TASK TO CARRY OUT:
Write out the stretch of lines below that begins at the line with "[🎉 Twistshake fête" and ends at the line with "[🚨 NOUVEAUTÉ pour Petit", including both, exactly as given and nothing more.

═══ SUPPLIED DATA

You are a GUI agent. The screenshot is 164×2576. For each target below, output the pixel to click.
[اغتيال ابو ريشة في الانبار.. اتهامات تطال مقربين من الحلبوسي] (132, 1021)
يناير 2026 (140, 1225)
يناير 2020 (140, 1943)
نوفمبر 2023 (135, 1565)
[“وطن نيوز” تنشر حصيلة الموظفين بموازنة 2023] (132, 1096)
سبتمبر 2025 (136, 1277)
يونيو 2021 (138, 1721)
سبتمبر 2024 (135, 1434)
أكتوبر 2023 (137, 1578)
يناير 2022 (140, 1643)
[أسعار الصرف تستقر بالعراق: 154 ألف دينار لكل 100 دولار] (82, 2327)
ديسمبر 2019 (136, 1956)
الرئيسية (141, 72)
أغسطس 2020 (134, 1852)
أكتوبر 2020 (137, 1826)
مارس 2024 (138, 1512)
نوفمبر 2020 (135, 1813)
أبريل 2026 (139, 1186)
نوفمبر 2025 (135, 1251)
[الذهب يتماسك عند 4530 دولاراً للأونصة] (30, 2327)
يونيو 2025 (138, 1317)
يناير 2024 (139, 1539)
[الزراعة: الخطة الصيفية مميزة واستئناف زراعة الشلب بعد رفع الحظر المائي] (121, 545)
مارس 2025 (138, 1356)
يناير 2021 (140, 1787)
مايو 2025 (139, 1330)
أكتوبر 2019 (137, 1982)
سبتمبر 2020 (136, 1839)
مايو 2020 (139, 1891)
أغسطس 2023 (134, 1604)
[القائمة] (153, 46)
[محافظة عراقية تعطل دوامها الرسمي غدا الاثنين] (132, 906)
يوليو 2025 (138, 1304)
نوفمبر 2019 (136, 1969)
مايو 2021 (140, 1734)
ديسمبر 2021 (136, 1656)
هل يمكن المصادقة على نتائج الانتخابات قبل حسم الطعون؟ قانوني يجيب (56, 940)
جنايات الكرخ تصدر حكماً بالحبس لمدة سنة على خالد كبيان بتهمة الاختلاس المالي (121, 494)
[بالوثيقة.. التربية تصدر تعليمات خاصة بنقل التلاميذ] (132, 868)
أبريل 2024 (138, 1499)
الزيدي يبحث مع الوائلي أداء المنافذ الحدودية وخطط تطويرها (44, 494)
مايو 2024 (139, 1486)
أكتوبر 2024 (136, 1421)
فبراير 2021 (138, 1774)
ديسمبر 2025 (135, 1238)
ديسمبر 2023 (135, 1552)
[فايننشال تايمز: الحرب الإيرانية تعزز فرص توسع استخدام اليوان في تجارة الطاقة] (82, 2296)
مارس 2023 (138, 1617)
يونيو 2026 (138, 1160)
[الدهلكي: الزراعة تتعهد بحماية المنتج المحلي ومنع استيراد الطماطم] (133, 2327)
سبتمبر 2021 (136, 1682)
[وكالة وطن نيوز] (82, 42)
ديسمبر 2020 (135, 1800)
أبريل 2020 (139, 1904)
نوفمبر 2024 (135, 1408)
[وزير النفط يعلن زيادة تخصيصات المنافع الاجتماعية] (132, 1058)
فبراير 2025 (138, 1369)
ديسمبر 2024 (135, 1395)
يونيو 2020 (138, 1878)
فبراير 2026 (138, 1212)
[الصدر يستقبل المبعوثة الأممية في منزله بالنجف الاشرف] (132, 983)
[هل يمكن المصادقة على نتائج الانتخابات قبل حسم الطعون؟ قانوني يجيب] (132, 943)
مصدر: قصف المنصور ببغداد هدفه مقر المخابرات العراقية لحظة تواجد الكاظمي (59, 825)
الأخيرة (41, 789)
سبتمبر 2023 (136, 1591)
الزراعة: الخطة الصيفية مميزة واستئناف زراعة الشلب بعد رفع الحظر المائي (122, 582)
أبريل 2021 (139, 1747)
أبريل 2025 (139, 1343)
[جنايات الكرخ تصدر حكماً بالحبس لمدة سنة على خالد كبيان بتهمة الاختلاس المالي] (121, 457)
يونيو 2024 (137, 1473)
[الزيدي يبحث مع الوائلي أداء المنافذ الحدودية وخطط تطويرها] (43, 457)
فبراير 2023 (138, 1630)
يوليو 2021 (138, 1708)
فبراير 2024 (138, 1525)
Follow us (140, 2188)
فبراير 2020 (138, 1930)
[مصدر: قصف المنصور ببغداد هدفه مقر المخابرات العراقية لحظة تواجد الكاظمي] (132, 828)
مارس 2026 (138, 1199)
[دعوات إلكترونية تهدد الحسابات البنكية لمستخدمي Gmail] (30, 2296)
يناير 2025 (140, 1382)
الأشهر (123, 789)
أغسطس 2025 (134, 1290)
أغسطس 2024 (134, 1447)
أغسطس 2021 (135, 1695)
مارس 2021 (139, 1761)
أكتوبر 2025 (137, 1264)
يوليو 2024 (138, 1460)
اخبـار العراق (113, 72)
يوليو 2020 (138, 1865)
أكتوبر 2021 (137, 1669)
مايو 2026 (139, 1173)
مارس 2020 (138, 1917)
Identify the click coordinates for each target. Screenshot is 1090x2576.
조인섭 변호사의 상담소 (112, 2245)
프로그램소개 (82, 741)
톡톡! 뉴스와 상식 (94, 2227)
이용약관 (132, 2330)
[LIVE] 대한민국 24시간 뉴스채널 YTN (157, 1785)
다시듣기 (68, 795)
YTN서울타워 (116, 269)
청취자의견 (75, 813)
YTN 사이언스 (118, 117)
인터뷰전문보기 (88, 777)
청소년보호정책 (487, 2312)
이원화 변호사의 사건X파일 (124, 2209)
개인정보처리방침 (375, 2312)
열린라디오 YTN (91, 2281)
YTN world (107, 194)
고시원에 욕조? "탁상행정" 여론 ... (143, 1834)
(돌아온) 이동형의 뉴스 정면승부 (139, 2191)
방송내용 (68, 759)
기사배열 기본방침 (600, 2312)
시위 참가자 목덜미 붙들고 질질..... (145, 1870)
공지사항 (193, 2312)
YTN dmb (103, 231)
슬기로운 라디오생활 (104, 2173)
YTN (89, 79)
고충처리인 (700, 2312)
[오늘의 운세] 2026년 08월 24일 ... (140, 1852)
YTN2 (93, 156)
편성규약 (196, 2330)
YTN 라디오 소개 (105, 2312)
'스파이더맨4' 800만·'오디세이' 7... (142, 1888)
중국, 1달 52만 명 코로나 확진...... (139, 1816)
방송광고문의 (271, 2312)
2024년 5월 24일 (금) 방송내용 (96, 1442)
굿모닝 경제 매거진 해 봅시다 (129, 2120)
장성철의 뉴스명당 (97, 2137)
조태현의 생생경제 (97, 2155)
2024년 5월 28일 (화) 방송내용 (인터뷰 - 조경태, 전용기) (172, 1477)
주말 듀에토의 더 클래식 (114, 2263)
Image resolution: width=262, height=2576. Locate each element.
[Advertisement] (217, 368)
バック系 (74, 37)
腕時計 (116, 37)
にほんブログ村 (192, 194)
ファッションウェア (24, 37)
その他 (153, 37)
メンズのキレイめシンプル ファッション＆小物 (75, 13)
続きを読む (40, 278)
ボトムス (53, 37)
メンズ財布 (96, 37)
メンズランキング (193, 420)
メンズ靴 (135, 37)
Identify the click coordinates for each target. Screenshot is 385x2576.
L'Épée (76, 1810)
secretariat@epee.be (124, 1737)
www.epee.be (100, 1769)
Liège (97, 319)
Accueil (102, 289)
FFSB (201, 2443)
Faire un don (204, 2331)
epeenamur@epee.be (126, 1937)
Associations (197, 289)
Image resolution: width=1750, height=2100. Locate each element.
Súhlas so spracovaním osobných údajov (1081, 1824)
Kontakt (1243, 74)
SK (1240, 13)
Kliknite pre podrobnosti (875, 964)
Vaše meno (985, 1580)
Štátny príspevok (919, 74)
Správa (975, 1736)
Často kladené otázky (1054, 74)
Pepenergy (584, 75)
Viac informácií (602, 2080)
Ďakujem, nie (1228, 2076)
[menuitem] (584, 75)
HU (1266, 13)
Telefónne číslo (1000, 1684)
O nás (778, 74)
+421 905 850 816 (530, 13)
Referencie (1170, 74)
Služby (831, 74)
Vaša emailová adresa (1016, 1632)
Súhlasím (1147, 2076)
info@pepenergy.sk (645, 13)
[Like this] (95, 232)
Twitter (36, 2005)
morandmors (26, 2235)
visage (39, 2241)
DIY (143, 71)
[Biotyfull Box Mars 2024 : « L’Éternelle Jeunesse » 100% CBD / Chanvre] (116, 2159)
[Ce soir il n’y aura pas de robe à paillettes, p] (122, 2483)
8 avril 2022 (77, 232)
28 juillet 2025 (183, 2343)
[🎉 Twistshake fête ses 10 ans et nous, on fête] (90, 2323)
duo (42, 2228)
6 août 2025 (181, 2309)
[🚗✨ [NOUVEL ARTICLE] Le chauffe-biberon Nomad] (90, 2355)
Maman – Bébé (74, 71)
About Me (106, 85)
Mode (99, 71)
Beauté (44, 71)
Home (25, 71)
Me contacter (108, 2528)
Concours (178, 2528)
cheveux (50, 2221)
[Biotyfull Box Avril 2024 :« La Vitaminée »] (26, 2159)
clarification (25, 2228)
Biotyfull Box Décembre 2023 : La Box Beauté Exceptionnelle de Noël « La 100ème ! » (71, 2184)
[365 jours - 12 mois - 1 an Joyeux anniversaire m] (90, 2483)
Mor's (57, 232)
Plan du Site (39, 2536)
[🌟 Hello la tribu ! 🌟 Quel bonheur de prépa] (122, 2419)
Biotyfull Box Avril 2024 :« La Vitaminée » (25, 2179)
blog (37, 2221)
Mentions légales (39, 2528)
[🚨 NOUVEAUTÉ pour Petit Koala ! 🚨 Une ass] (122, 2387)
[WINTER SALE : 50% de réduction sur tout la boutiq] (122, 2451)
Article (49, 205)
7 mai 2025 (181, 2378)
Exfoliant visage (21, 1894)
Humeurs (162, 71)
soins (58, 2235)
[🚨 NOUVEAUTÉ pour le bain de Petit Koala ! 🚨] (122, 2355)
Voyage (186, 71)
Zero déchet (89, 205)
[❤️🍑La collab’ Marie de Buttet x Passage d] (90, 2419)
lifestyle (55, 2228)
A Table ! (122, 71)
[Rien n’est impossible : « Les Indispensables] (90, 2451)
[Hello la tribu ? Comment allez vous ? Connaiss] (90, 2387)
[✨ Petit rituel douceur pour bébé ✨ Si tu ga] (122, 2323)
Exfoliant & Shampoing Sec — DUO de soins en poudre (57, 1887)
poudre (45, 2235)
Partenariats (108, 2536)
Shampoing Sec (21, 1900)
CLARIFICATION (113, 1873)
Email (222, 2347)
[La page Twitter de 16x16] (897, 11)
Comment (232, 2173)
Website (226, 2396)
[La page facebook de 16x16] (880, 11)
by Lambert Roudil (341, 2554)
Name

══════

EXERCISE RESPONSE:
[🎉 Twistshake fête ses 10 ans et nous, on fête] (90, 2323)
duo (42, 2228)
6 août 2025 (181, 2309)
[🚗✨ [NOUVEL ARTICLE] Le chauffe-biberon Nomad] (90, 2355)
Maman – Bébé (74, 71)
About Me (106, 85)
Mode (99, 71)
Beauté (44, 71)
Home (25, 71)
Me contacter (108, 2528)
Concours (178, 2528)
cheveux (50, 2221)
[Biotyfull Box Avril 2024 :« La Vitaminée »] (26, 2159)
clarification (25, 2228)
Biotyfull Box Décembre 2023 : La Box Beauté Exceptionnelle de Noël « La 100ème ! » (71, 2184)
[365 jours - 12 mois - 1 an Joyeux anniversaire m] (90, 2483)
Mor's (57, 232)
Plan du Site (39, 2536)
[🌟 Hello la tribu ! 🌟 Quel bonheur de prépa] (122, 2419)
Biotyfull Box Avril 2024 :« La Vitaminée » (25, 2179)
blog (37, 2221)
Mentions légales (39, 2528)
[🚨 NOUVEAUTÉ pour Petit Koala ! 🚨 Une ass] (122, 2387)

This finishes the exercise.